手揉み製茶が国文化財 和歌山県内唯一の技術継承者、上村さん「今後の励み」

さまざまな手使いで茶葉に圧力を加え、内部の水分を排出する上村誠さん(和歌山県白浜町市鹿野で)
さまざまな手使いで茶葉に圧力を加え、内部の水分を排出する上村誠さん(和歌山県白浜町市鹿野で)
 約300年の歴史がある「手揉(も)み製茶」の技術が昨年12月、国の登録無形文化財に登録され、「手もみ製茶技術保存会」(事務局・静岡市)が保持団体に認定された。和歌山県内で唯一の会員、上村誠さん(76)=白浜町市鹿野=は「技術を認めてもらえたことはとてもうれしい」と喜んでいる。


 登録無形文化財は、長い歴史の中で人々が守り伝えてきた技術を次世代に引き継ぐことなどを目的に、2021年に創設された制度。「書道」「伝統的酒造り」「菓銘をもつ生菓子(ねりきり・こなし)」「京料理」に続き、今回「手揉み製茶」と「華道」が加わり6件となった。

 手もみ製茶技術保存会は、高い技術者を認定する「茶匠(さしょう)」(16人)と「師範」(53人)の資格を持つ計69人(昨年12月末現在)の会員で構成されている。上村さんは「茶匠」。 

 「手揉み製茶」は、茶種の一つ煎茶、かぶせ茶または玉露を手作業で作り上げる伝統的な技術。製茶作業には、焙炉(ほいろ)と呼ばれる乾燥炉と、茶葉を上にのせて熱を伝える和紙を張った道具・助炭(じょたん)などを使う。

 さまざまな手使いで茶葉に圧力を加えながら、内部の水分を排出し、針のような細長い形状に整えて完成させる。この技術は1738年に京都で生まれ、約100年後に静岡に伝わったという。

 「手揉み製茶」の味は、機械では出せない濃いうま味が特長。市場にはほとんど出ていない。

 上村さんが生まれ育った市鹿野地区は、江戸初期から茶の産地として知られている。
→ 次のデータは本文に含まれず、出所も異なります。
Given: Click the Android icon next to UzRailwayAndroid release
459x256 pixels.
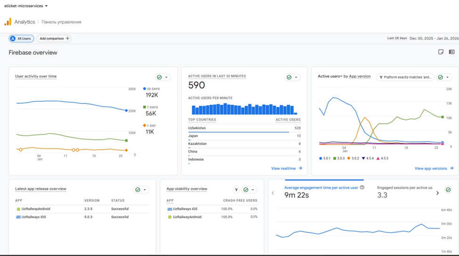Looking at the screenshot, I should [x=18, y=209].

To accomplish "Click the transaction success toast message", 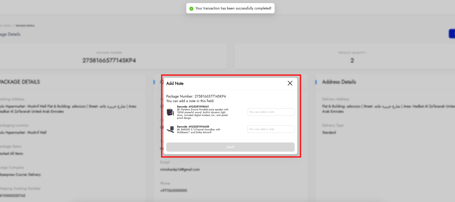I will [233, 8].
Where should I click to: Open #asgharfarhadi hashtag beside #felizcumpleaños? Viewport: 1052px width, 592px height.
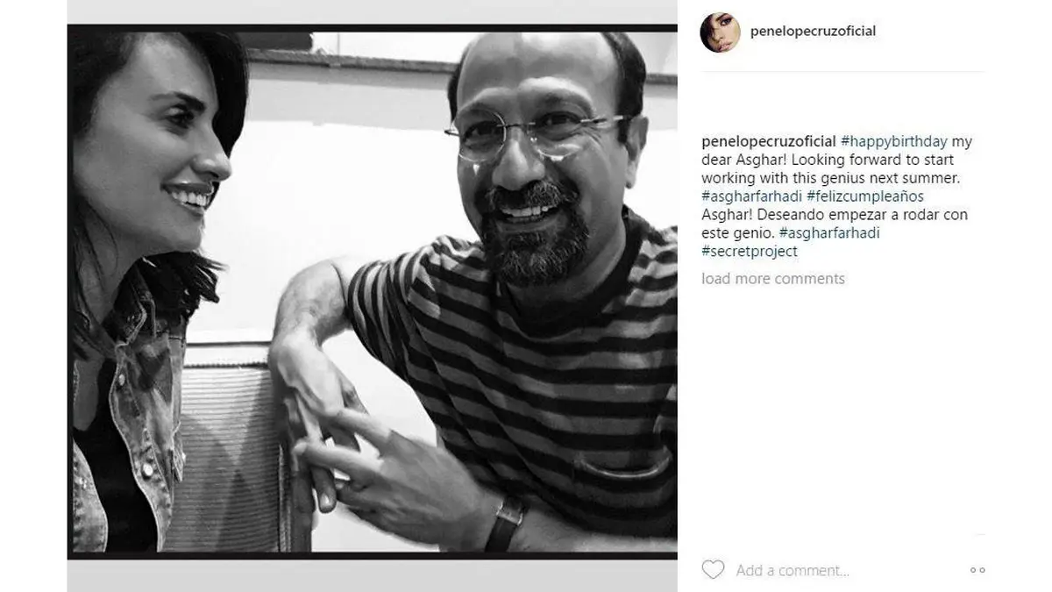751,196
現在は高齢化と後継者不足により、生産農家が減少している。上村さんは地区に根付いている茶栽培の文化を絶やさないようにと特産品「川添茶」の栽培などに取り組んでいる。

 今回の登録について上村さんは「このように登録されるとは考えたこともなかった。今後の励みになる」と話している。